• MATERIAL FOR THIS EXERCISE:
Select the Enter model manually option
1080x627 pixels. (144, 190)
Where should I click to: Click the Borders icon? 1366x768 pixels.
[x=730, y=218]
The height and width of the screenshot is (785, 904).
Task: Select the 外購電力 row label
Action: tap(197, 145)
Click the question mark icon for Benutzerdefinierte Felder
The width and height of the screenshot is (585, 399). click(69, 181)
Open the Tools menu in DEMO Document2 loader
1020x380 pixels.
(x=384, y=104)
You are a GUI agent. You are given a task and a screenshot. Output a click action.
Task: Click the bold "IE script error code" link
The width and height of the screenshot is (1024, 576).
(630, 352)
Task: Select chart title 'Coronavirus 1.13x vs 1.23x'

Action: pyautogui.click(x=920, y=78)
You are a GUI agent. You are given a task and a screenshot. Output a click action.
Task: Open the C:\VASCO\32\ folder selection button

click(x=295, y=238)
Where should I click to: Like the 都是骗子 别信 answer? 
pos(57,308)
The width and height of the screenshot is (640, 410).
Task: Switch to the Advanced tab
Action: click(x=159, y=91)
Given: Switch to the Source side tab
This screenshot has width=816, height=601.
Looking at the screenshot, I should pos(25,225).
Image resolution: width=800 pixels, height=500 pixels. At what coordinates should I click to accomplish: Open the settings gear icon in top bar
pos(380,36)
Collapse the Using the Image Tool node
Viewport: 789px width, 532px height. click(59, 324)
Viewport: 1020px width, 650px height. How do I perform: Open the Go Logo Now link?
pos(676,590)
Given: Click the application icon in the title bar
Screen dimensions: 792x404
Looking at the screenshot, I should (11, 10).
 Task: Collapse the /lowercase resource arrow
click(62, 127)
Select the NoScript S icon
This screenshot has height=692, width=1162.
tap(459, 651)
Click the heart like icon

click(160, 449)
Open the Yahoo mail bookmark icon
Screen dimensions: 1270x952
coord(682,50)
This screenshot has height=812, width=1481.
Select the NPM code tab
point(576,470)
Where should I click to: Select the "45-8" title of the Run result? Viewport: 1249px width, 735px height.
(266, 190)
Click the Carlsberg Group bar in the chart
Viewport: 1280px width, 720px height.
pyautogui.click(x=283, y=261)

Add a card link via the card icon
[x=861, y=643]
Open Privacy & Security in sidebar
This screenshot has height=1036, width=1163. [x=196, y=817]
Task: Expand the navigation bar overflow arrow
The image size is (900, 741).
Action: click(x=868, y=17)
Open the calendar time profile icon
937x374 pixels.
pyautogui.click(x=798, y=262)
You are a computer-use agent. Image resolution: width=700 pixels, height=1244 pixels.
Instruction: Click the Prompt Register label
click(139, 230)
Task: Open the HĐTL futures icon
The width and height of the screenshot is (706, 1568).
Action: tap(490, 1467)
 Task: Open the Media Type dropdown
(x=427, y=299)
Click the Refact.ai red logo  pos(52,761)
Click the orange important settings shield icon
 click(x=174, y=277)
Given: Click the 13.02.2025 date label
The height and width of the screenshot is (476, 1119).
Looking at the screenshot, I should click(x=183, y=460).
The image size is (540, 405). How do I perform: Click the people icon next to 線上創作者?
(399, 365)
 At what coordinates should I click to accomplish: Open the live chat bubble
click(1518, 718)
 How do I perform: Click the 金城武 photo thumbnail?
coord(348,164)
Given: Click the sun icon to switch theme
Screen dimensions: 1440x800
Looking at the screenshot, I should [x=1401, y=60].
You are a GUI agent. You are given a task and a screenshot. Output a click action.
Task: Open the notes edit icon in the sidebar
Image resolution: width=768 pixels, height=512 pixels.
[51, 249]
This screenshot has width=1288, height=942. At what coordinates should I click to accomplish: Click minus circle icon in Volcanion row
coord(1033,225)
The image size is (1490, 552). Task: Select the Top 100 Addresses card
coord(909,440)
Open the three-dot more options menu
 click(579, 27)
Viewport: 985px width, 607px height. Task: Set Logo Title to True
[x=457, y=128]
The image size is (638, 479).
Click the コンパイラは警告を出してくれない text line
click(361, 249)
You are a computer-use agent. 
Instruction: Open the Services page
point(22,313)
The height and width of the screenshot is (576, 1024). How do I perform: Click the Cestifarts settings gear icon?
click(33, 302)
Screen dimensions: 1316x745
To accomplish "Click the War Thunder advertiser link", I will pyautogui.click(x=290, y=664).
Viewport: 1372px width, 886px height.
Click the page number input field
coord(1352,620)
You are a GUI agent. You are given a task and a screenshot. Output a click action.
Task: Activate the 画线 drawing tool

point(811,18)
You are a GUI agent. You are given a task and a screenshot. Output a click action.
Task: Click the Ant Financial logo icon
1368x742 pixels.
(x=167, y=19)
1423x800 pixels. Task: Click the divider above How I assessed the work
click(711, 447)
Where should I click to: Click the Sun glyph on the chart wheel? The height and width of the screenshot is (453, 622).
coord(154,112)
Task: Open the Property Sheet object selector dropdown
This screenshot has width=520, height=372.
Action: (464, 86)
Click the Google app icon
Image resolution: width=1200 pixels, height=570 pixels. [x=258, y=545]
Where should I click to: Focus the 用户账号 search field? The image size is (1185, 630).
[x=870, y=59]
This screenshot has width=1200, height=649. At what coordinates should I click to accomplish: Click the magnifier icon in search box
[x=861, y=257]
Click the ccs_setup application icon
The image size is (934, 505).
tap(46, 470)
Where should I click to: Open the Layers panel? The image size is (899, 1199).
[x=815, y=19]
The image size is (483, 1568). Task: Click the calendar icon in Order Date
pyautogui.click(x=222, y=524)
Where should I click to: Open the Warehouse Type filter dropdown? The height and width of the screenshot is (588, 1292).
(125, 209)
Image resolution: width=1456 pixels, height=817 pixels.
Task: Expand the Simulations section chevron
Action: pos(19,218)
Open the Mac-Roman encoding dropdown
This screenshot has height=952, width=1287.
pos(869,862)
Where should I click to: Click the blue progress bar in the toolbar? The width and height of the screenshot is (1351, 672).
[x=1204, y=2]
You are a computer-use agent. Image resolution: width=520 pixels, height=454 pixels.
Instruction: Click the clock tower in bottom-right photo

• TO DO: Output the records above exactly as written.

• ANSWER FOR THE TASK:
Select the Enter model manually option
1080x627 pixels. (144, 190)
Where should I click to: Click the Borders icon? 1366x768 pixels.
[x=730, y=218]
The height and width of the screenshot is (785, 904).
Task: Select the 外購電力 row label
Action: tap(197, 145)
Click the question mark icon for Benutzerdefinierte Felder
The width and height of the screenshot is (585, 399). click(69, 181)
Open the Tools menu in DEMO Document2 loader
1020x380 pixels.
(x=384, y=104)
You are a GUI agent. You are given a task and a screenshot. Output a click action.
Task: Click the bold "IE script error code" link
The width and height of the screenshot is (1024, 576).
(630, 352)
Task: Select chart title 'Coronavirus 1.13x vs 1.23x'

Action: pyautogui.click(x=920, y=78)
You are a GUI agent. You are given a task and a screenshot. Output a click action.
Task: Open the C:\VASCO\32\ folder selection button

click(x=295, y=238)
Where should I click to: Like the 都是骗子 别信 answer? 
pos(57,308)
The width and height of the screenshot is (640, 410).
Task: Switch to the Advanced tab
Action: click(x=159, y=91)
Given: Switch to the Source side tab
This screenshot has width=816, height=601.
Looking at the screenshot, I should pos(25,225).
Image resolution: width=800 pixels, height=500 pixels. At what coordinates should I click to accomplish: Open the settings gear icon in top bar
pos(380,36)
Collapse the Using the Image Tool node
Viewport: 789px width, 532px height. click(59, 324)
Viewport: 1020px width, 650px height. How do I perform: Open the Go Logo Now link?
pos(676,590)
Given: Click the application icon in the title bar
Screen dimensions: 792x404
Looking at the screenshot, I should (11, 10).
 Task: Collapse the /lowercase resource arrow
click(62, 127)
Select the NoScript S icon
This screenshot has height=692, width=1162.
tap(459, 651)
Click the heart like icon

click(160, 449)
Open the Yahoo mail bookmark icon
Screen dimensions: 1270x952
coord(682,50)
This screenshot has height=812, width=1481.
Select the NPM code tab
point(576,470)
Where should I click to: Select the "45-8" title of the Run result? Viewport: 1249px width, 735px height.
(266, 190)
Click the Carlsberg Group bar in the chart
Viewport: 1280px width, 720px height.
pyautogui.click(x=283, y=261)

Add a card link via the card icon
[x=861, y=643]
Open Privacy & Security in sidebar
This screenshot has height=1036, width=1163. [x=196, y=817]
Task: Expand the navigation bar overflow arrow
The image size is (900, 741).
Action: click(x=868, y=17)
Open the calendar time profile icon
937x374 pixels.
pyautogui.click(x=798, y=262)
You are a computer-use agent. Image resolution: width=700 pixels, height=1244 pixels.
Instruction: Click the Prompt Register label
click(139, 230)
Task: Open the HĐTL futures icon
The width and height of the screenshot is (706, 1568).
Action: tap(490, 1467)
 Task: Open the Media Type dropdown
(x=427, y=299)
Click the Refact.ai red logo  pos(52,761)
Click the orange important settings shield icon
 click(x=174, y=277)
Given: Click the 13.02.2025 date label
The height and width of the screenshot is (476, 1119).
Looking at the screenshot, I should click(x=183, y=460).
The image size is (540, 405). How do I perform: Click the people icon next to 線上創作者?
(399, 365)
 At what coordinates should I click to accomplish: Open the live chat bubble
click(1518, 718)
 How do I perform: Click the 金城武 photo thumbnail?
coord(348,164)
Given: Click the sun icon to switch theme
Screen dimensions: 1440x800
Looking at the screenshot, I should [x=1401, y=60].
You are a GUI agent. You are given a task and a screenshot. Output a click action.
Task: Open the notes edit icon in the sidebar
Image resolution: width=768 pixels, height=512 pixels.
[51, 249]
This screenshot has width=1288, height=942. At what coordinates should I click to accomplish: Click minus circle icon in Volcanion row
coord(1033,225)
The image size is (1490, 552). Task: Select the Top 100 Addresses card
coord(909,440)
Open the three-dot more options menu
 click(579, 27)
Viewport: 985px width, 607px height. Task: Set Logo Title to True
[x=457, y=128]
The image size is (638, 479).
Click the コンパイラは警告を出してくれない text line
click(361, 249)
You are a computer-use agent. 
Instruction: Open the Services page
point(22,313)
The height and width of the screenshot is (576, 1024). How do I perform: Click the Cestifarts settings gear icon?
click(33, 302)
Screen dimensions: 1316x745
To accomplish "Click the War Thunder advertiser link", I will pyautogui.click(x=290, y=664).
Viewport: 1372px width, 886px height.
Click the page number input field
coord(1352,620)
You are a GUI agent. You are given a task and a screenshot. Output a click action.
Task: Activate the 画线 drawing tool

point(811,18)
You are a GUI agent. You are given a task and a screenshot. Output a click action.
Task: Click the Ant Financial logo icon
1368x742 pixels.
(x=167, y=19)
1423x800 pixels. Task: Click the divider above How I assessed the work
click(711, 447)
Where should I click to: Click the Sun glyph on the chart wheel? The height and width of the screenshot is (453, 622).
coord(154,112)
Task: Open the Property Sheet object selector dropdown
This screenshot has width=520, height=372.
Action: (464, 86)
Click the Google app icon
Image resolution: width=1200 pixels, height=570 pixels. [x=258, y=545]
Where should I click to: Focus the 用户账号 search field? The image size is (1185, 630).
[x=870, y=59]
This screenshot has width=1200, height=649. At what coordinates should I click to accomplish: Click the magnifier icon in search box
[x=861, y=257]
Click the ccs_setup application icon
The image size is (934, 505).
tap(46, 470)
Where should I click to: Open the Layers panel? The image size is (899, 1199).
[x=815, y=19]
The image size is (483, 1568). Task: Click the calendar icon in Order Date
pyautogui.click(x=222, y=524)
Where should I click to: Open the Warehouse Type filter dropdown? The height and width of the screenshot is (588, 1292).
(125, 209)
Image resolution: width=1456 pixels, height=817 pixels.
Task: Expand the Simulations section chevron
Action: pos(19,218)
Open the Mac-Roman encoding dropdown
This screenshot has height=952, width=1287.
pos(869,862)
Where should I click to: Click the blue progress bar in the toolbar? The width and height of the screenshot is (1351, 672).
[x=1204, y=2]
You are a computer-use agent. Image resolution: width=520 pixels, height=454 pixels.
Instruction: Click the clock tower in bottom-right photo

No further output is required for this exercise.